Draco Hill has expanded its food gardens to three primary fields and various components of edible landscaping around the house. We don’t use chemicals around any food production, and have been learning the hard way about how to deal with undesirable pests.
All three fields now have swales. Two of the fields have rotting wood underneath the swales and berms for water management. The wood will help absorb rainwater from the roof of the house. The third, our oldest garden, does not. Now that we’ve established these gardens we hope to disrupt the integrity of the soil as little as possible.
- Our oldest garden will rest this season. Our efforts to plant it with a cover crop this fall failed, in part due to timing, the weather and the fact that the guineas found it and ate what was left of the cover crop seed.
- Our next oldest one is planted with winter rye as a cover crop and we will plant this summer.
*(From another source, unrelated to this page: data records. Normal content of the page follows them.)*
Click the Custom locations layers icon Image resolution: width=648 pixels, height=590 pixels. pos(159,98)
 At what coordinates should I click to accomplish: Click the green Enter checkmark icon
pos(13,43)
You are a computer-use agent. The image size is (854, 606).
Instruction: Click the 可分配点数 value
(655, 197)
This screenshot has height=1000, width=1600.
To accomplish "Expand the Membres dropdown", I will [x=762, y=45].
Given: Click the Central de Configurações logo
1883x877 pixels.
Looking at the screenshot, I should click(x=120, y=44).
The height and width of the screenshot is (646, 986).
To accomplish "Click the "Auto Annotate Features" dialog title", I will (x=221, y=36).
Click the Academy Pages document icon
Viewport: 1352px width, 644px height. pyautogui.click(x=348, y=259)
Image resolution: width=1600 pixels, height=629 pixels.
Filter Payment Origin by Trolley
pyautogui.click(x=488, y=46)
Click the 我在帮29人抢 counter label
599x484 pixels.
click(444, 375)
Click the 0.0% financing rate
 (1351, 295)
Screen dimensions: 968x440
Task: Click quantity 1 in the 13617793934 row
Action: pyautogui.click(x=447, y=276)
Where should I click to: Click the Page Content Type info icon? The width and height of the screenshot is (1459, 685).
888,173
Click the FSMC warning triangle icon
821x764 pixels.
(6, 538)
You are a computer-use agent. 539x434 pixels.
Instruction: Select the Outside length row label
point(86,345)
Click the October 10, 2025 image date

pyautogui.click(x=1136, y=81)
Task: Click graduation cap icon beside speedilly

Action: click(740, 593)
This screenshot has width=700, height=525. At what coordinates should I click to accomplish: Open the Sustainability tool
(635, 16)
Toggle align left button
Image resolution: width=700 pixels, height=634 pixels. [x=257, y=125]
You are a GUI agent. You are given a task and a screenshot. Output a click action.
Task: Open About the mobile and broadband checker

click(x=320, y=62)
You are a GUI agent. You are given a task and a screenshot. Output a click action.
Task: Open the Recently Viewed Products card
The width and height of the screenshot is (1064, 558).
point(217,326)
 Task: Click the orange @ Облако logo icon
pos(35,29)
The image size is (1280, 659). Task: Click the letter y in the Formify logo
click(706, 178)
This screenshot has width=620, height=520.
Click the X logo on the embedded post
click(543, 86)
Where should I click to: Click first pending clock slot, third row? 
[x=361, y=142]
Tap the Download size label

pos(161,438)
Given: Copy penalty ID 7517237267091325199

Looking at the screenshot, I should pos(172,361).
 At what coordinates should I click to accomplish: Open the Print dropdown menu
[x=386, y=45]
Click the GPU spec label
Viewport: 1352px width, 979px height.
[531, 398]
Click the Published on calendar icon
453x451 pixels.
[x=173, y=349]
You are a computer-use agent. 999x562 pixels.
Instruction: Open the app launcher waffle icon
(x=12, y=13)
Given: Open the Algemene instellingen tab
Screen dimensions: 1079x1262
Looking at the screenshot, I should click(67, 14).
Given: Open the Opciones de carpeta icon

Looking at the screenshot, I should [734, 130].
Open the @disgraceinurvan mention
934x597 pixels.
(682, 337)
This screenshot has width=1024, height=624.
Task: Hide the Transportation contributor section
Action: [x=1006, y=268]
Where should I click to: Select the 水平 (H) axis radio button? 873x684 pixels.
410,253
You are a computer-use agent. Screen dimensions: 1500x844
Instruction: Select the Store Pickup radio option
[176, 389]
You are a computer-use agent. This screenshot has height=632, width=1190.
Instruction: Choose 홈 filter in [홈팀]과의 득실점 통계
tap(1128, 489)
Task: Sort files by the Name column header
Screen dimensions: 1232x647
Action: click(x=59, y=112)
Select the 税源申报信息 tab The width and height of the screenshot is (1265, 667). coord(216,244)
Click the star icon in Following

- In our newest garden we made berms which would serve as raised beds but then trenched through the center of those and filled those trenches with about 3 feet of compostable materials – layers of leaves, manure compost, grass clippings, food scraps, more leaves, etc. We hope that three feet wide and three feet deep is enough critical mass for the material to compost over the winter. We plan to plant straight into it in the spring. This is called “barrow composting” and we learned it from Andrea Chandler who wrote Growing Great Vegetables in the Heartland.